Mass Wasting
Earth and Space
Creeps
Soil creep is a long term process. The combination of small movements of soil or rock in different directions over time are directed by gravity gradually downslope. The steeper the slope, the faster the creep. The creep makes trees and shrubs curve to maintain their perpendicularity, and they can trigger landslides if they lose their root footing. The surface soil can migrate under the influence of cycles of freezing and thawing, or hot and cold temperatures, inching its way towards the bottom of the slope forming terracettes. This happens at a rate that is not noticeable to the naked eye.
Landslides
A landslide, also called a landslip, is a rapid movement of a large mass of earth and rocks down a hill or a mountainside.
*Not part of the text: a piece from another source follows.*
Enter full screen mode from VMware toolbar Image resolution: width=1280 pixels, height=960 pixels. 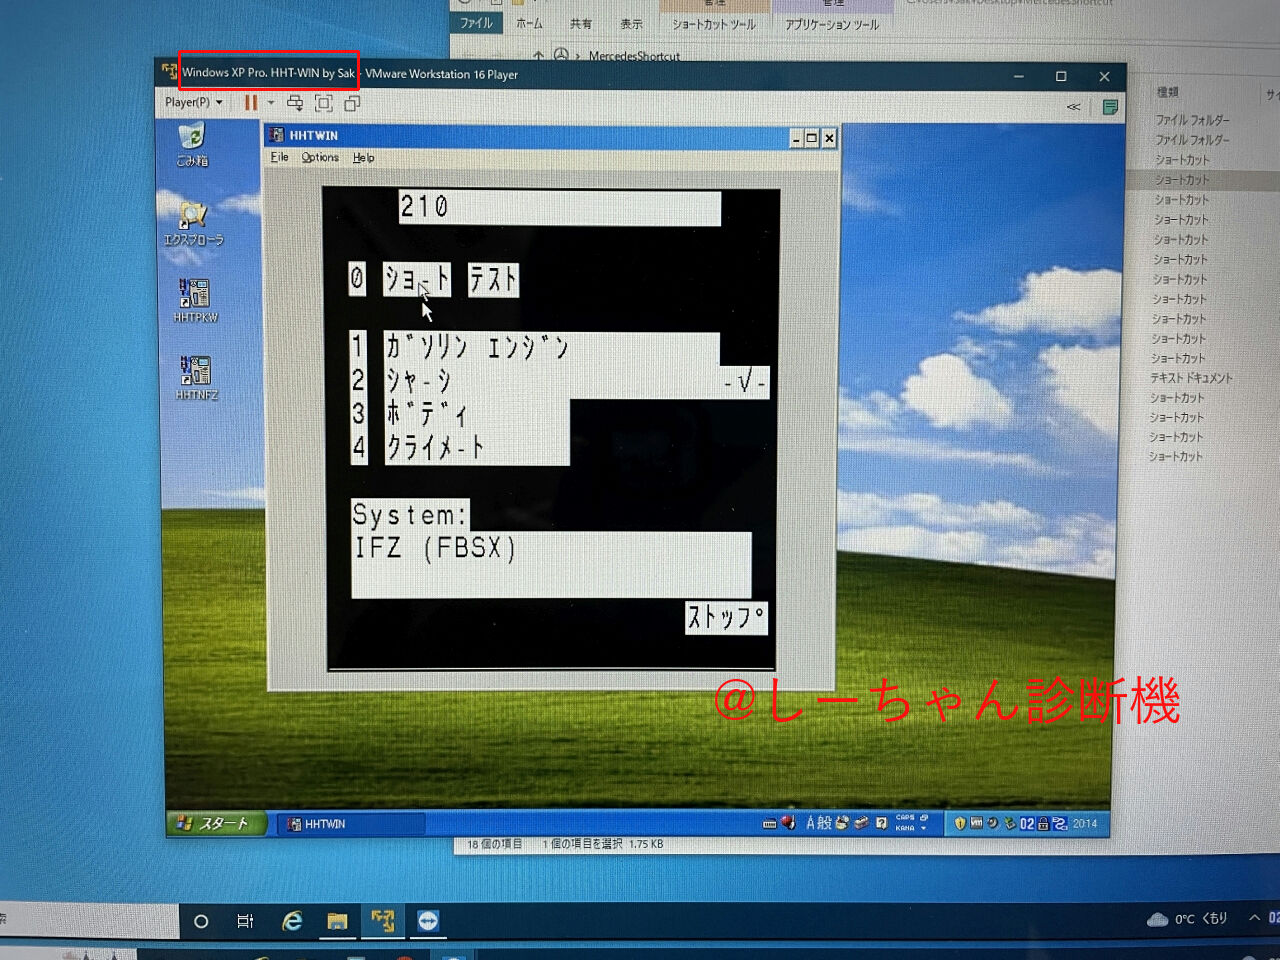(x=322, y=101)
Little or no flowage of the materials occurs on a given slope until heavy rain and resultant lubrication by the same rainwater facilitate the movement of the materials, causing a landslide to occur. The common forms of landslides are slump, debris slide, rock slide, rock fall, debris fall and avalanche.
Flows
Movement of soil and regolith that more resembles fluid behavior is called a flow. These include avalanches, mudflows, debris flows, earth flow, lahars and sturzstroms. Water, air and ice are often involved in enabling fluidlike motion of the material.
Slump
A slipping of coherent rock material along the curved surface of a decline. Slumps involve a mass of soil or other material sliding along a curved surface (shaped like a spoon). It forms a small, crescent-shaped cliff, or abrupt scarp at the top end of the slope. There can be more than one scarp down the slope.
Falls
A fall, including rockfall, is where regolith cascades down a slope, but is not of sufficient volume or viscosity to behave as a flow. Falls are promoted in rocks which are characterised by presence of vertical cracks. Falls are a result of undercutting of water as well as undercutting of waves. They usually occur at very steep slopes such as a cliff face. The rock material may be loosened by earthquakes, rain, plant-root wedging, expanding ice, among other things. The accumulation of rock material that has fallen and resides at the base of the structure is known as talus.